* [REQUIRED WORK]:
a – List the people that the book description names as among Israel's most prominent figures.
b – From the book description, repeat the passage between "Mossad: The Greatest" and "complete their assignments.", inclusive.
— Start EXCERPTED TEXT —
Mossad: The Greatest Missions of the Israeli Secret Service brought to life the gripping, legendary missions of Israelis national intelligence force like never before, capturing the danger of the operations and the bravery of the operatives who risked everything to complete their assignments.

Now, in No Mission Is Impossible, Michael Bar-Zohar and Nissim Mishal return with the intensely absorbing, fast-paced story of thirty of the boldest missions of the Israeli Special Forces. Bar-Zohar and Mishal depict in electrifying detail major battles, raids in enemy territory, and death-defying commando missions while also sharing the personal stories of both soldiers and top commanders, revealing their hopes and fears. The stories are often of victories, but sometimes also of immense failures, and run side-by-side with the accounts of the lives and accomplishments of some of Israels most prominent figures, including Moshe Dayan, Ariel Sharon, the brothers Netanyahu, Ehud Barak, and Avigdor Kahalani. We follow Sharon, from his near death at the battle of Latrun in 1948, to his crossing Suez in 1973; we are with Ehud Barak, dressed in womens clothes, when he commands a daring raid in Beirut in 1973, and then when he is elected Prime Minister in 1999. Besides recounting the mesmerizing, high-stakes missions, No Mission Is Impossible includes an interview in each chapter with a major figure who took part in the mission discussed, including some of the most prominent players in Israeli politics, and stunning photographs, many published for the first time.
— End EXCERPTED TEXT —
— Start RAW DATA —
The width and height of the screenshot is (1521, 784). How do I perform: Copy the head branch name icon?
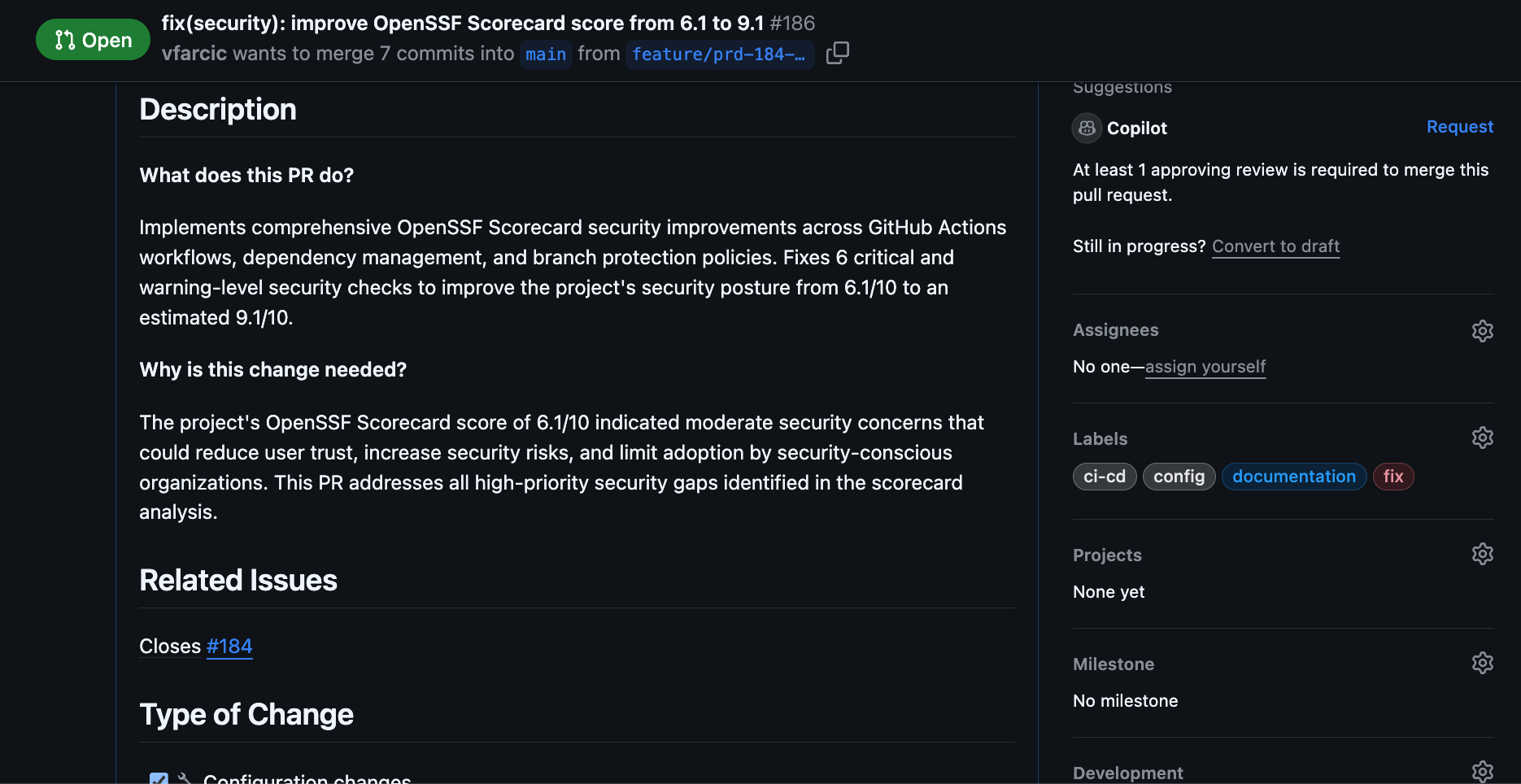(837, 54)
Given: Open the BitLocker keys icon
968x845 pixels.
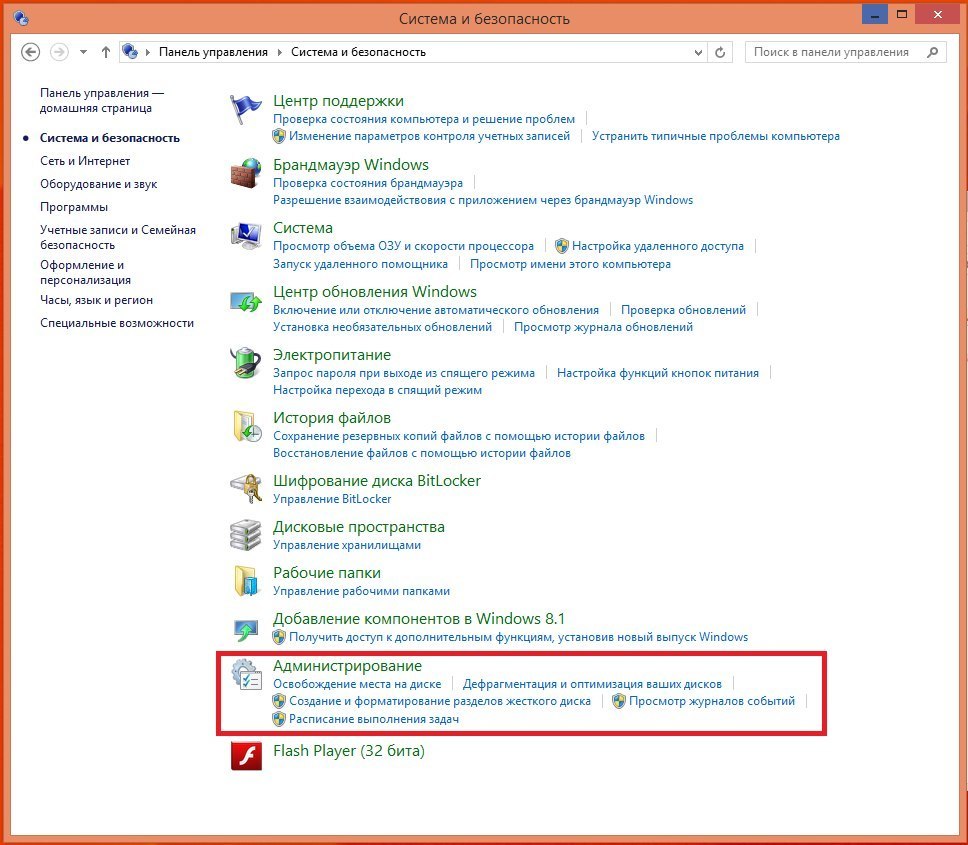Looking at the screenshot, I should tap(246, 487).
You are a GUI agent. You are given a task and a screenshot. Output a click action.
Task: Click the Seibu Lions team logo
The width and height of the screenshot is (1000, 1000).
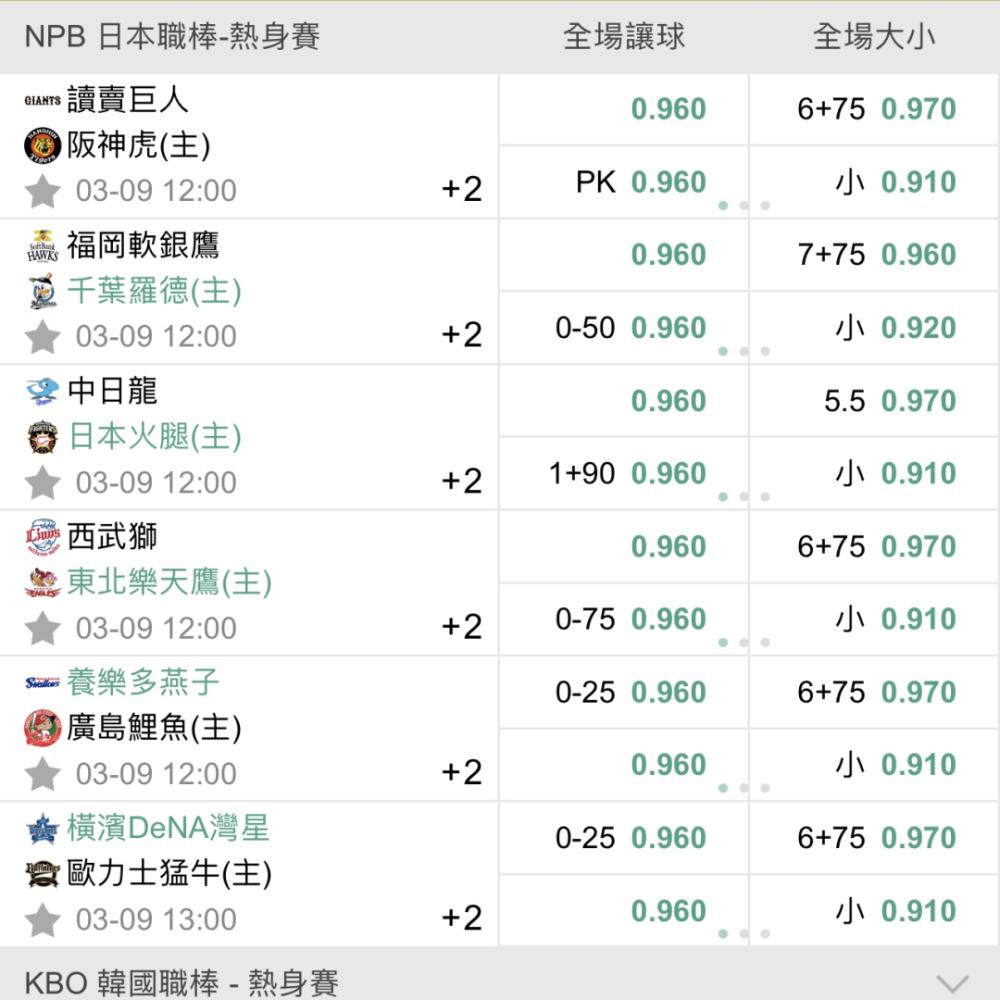tap(43, 537)
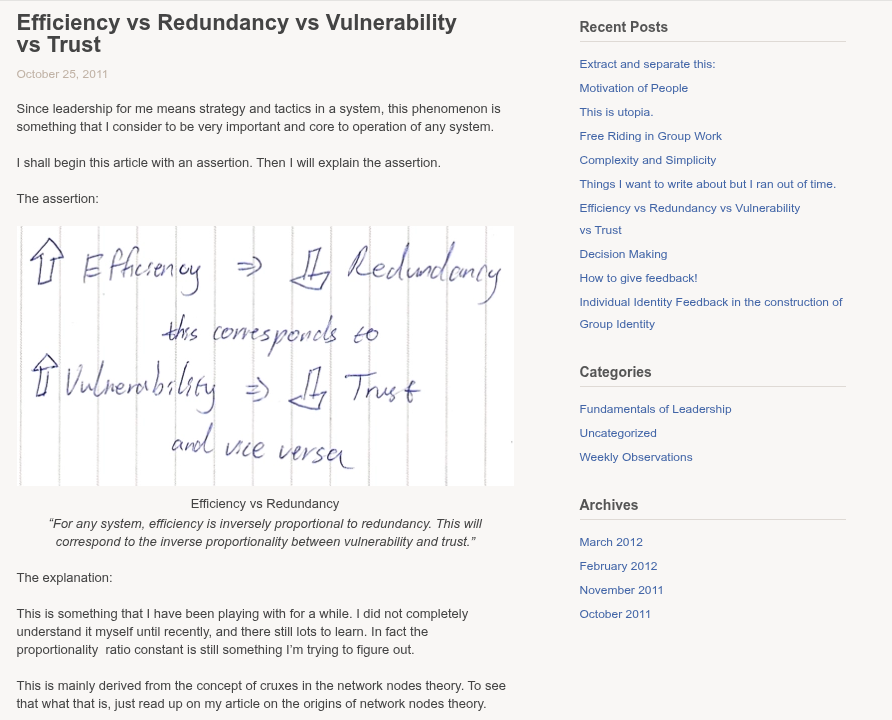Screen dimensions: 892x720
Task: Open the article's main heading title link
Action: click(x=236, y=33)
— End RAW DATA —
* [EXERCISE RESPONSES]:
a – Moshe Dayan, Ariel Sharon, the brothers Netanyahu, Ehud Barak, and Avigdor Kahalani.

b –
Mossad: The Greatest Missions of the Israeli Secret Service brought to life the gripping, legendary missions of Israelis national intelligence force like never before, capturing the danger of the operations and the bravery of the operatives who risked everything to complete their assignments.